En conséquence, la République française mande et ordonne à tous huissiers de justice, sur ce requis, de mettre ladite décision à exécution, aux procureurs généraux et aux procureurs de la République près les tribunaux judiciaires d'y tenir la main, à tous commandants et officiers de la force publique de prêter main-forte lorsqu'ils en seront légalement requis.

Questions fréquentes

Qu'est-ce que la déchéance du terme ?
La déchéance du terme est une clause qui permet à un prêteur d'exiger le remboursement immédiat d'un prêt en cas d'inexactitudes dans les informations fournies par l'emprunteur.

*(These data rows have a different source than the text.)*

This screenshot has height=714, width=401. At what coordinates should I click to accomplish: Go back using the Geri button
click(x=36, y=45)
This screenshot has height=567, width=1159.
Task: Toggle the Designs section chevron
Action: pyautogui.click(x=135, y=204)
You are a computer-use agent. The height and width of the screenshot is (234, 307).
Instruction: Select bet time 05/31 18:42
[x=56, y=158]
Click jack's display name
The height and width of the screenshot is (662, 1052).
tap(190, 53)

Quels justificatifs dois-je fournir pour obtenir un prêt ?
Vous devez fournir des documents prouvant votre situation financière, professionnelle et personnelle, tels que des relevés bancaires, des fiches de paie et des attestations de revenus.
Comment contester une déchéance de terme ?
Pour contester une déchéance de terme, vous devez prouver que les informations fournies étaient correctes ou que la banque n'a pas respecté ses obligations contractuelles.
Quels recours ai-je si ma banque prononce une déchéance du terme ?
Vous pouvez saisir le tribunal compétent pour contester la décision de la banque et demander une suspension de la déchéance jusqu'à ce que l'affaire soit tranchée.